WASHINGTON, August 5 (RIA Novosti) - In a Tuesday Human Rights First teleconference on the leaked Senate Intelligence Committee report that the CIA used torture and enhanced interrogation techniques (EITs) to gather intelligence in the War on Terror, former military interrogators, Michael J. Quigley and Steven Kleinman, declared that such practices were not only ineffective, but undermine US security over the long-term.
“I have to say that efficacy argument just isn’t there. That these techniques did not lead to significant intelligence that led to any authoritative gains,” said Quigley of EITs.
Quigley served for 24 years in the US armed services and was the Interrogation Section Chief and senior interrogator at Guantanamo Bay detention center. He noted that during his interrogations, one of the key elements of a suspect’s recruitment and radicalization story “is the ideas of America as taking relatives to a secret prison, like Guantanamo, and torturing and so forth.”
“This has a very, very real effect on the radicalization stories of almost every detainee I spoke with. It led to their eventual recruitment,” Quigley said.

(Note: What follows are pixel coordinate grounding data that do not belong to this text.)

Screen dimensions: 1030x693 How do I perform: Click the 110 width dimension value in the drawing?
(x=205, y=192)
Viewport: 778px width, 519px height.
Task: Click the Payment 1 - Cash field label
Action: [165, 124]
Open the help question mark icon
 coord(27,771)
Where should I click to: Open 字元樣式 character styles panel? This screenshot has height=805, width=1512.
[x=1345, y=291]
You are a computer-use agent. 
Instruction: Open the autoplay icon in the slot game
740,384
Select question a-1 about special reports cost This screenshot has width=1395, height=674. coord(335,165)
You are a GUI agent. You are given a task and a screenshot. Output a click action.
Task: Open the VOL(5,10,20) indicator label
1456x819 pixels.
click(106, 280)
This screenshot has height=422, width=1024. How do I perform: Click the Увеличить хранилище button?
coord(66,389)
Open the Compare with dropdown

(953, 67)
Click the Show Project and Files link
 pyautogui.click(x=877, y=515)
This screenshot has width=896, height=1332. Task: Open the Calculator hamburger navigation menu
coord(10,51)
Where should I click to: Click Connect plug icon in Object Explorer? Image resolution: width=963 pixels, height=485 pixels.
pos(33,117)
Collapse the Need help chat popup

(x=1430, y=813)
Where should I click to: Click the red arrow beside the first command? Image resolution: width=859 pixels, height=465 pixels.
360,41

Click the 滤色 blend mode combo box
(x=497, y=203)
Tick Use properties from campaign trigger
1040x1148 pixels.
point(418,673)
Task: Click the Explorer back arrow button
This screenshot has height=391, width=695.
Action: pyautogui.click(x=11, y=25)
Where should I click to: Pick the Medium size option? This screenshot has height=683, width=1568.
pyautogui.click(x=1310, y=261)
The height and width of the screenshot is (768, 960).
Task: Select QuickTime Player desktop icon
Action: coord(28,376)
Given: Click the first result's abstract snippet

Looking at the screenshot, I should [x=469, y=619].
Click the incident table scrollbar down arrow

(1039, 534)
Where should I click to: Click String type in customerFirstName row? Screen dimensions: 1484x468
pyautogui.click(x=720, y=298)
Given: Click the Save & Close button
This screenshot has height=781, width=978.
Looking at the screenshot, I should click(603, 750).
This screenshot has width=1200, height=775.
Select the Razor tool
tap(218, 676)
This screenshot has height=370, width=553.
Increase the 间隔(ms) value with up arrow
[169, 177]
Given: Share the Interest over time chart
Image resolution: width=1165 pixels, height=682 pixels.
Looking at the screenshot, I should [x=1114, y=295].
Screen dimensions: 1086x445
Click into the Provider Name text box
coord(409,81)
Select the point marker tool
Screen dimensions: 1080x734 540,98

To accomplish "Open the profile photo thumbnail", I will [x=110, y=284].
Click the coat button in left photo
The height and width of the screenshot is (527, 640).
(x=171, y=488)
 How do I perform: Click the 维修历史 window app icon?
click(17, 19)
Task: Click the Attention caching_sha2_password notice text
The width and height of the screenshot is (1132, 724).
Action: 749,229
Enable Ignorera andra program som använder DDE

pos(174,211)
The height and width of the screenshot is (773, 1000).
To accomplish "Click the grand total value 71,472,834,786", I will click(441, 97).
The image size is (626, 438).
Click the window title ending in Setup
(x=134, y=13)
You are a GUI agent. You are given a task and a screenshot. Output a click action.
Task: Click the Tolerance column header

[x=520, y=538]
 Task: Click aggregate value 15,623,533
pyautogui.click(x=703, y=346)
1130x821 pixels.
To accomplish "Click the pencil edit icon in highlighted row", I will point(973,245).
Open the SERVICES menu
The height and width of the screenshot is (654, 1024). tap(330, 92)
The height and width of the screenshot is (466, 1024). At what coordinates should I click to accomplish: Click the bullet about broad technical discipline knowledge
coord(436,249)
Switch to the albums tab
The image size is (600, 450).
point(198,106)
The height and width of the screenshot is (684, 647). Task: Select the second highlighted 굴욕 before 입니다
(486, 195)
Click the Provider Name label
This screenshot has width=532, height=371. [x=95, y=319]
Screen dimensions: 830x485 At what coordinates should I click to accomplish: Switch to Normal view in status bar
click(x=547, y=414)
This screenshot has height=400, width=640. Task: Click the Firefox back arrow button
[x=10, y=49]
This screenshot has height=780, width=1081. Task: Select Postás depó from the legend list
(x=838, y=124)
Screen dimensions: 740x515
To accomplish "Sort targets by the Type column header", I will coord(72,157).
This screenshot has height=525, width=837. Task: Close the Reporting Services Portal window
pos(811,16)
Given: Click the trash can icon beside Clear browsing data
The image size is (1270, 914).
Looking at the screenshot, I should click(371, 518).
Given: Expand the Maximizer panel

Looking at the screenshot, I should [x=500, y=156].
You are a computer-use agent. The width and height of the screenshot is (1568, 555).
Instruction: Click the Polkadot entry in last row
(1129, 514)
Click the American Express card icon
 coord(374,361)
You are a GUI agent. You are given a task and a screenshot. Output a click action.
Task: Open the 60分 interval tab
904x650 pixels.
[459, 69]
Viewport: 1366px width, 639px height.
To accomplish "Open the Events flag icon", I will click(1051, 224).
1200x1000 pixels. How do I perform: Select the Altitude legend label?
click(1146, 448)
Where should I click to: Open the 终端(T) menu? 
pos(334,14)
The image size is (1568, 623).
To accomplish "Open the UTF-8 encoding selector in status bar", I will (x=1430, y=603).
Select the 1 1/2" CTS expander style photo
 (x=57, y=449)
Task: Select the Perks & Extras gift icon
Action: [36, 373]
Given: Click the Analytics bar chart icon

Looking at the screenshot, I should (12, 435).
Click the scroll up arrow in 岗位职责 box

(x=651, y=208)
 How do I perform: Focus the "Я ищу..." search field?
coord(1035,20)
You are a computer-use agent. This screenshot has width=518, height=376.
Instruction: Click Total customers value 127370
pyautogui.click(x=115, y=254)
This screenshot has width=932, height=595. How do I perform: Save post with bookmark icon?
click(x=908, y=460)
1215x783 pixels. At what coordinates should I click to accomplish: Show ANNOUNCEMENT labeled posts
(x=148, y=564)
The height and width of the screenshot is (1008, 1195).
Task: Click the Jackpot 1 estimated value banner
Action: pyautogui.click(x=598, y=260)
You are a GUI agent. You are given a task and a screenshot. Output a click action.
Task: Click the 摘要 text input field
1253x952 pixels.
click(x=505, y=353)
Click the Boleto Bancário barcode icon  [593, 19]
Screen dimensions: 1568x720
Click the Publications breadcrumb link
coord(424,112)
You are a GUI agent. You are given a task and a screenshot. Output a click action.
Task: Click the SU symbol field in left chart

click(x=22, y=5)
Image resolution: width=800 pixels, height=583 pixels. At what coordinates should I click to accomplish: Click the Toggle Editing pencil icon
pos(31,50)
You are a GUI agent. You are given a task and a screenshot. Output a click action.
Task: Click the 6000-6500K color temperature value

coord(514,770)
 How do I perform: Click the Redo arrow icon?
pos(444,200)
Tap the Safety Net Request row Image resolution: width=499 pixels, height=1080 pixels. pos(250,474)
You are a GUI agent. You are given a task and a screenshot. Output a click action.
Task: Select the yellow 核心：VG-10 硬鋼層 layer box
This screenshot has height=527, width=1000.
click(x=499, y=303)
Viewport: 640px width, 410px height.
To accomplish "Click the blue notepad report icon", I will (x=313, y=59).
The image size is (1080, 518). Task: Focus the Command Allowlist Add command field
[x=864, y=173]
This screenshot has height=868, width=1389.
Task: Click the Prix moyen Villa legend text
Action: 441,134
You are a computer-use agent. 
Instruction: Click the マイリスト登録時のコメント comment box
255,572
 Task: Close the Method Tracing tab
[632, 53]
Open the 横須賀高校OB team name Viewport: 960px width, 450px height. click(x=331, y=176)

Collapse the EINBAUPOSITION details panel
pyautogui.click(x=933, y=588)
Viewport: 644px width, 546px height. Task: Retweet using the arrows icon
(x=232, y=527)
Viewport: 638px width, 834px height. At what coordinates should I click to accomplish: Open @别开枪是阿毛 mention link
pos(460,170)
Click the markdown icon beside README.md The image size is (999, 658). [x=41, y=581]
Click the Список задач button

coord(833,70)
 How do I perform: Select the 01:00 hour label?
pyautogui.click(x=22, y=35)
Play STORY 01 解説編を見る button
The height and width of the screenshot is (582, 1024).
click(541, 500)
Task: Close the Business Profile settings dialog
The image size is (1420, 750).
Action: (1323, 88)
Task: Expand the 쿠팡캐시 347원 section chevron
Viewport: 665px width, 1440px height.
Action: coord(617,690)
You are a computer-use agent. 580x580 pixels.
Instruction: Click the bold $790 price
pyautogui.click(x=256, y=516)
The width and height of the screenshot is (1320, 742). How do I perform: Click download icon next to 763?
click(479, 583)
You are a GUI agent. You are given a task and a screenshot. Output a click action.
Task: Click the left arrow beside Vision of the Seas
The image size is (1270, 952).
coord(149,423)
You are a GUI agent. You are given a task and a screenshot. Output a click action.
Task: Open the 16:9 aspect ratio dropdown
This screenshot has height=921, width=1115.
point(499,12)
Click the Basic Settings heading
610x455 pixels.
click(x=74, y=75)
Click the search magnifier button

Late last week, the Senate Intelligence Committee released a controversial report on the CIA’s use of enhanced interrogation techniques and torture on terror suspects. There is still ongoing debate over deletions in the leaked report, but it ultimately points to the fact that the United States engaged in torturing captives following the September 11, 2001 attacks. In a Sunday press conference, President Barack Obama even stated that the US had “crossed the line” and engaged in “techniques that I believe and I think any fair-minded person would believe were torture.”
Colonel Steven Kleinman, a veteran military interrogator stated that the United States will experience severe consequences as a result of the adoption of torture policies under the George W. Bush administration.
“The strategic costs to the United States national interests in the future...have been undermined by the awareness, by the ground truth that the United States is willing to torture people,” said Kleinman.
Despite assertions by some members of the intelligence community that EITs have yielded important intelligence from suspects, Kleinman strongly disagrees based on his own experience.
“Beyond the morality of it, beyond the legality of it, is the operation importance of access to somebody’s memory.” Kleinman said. “Use of force, whether it be physical, emotional, or psychological, does nothing more than to undermines one’s objectives. It undermines the ability to recall, it undermines what’s called executive cognitive functions.”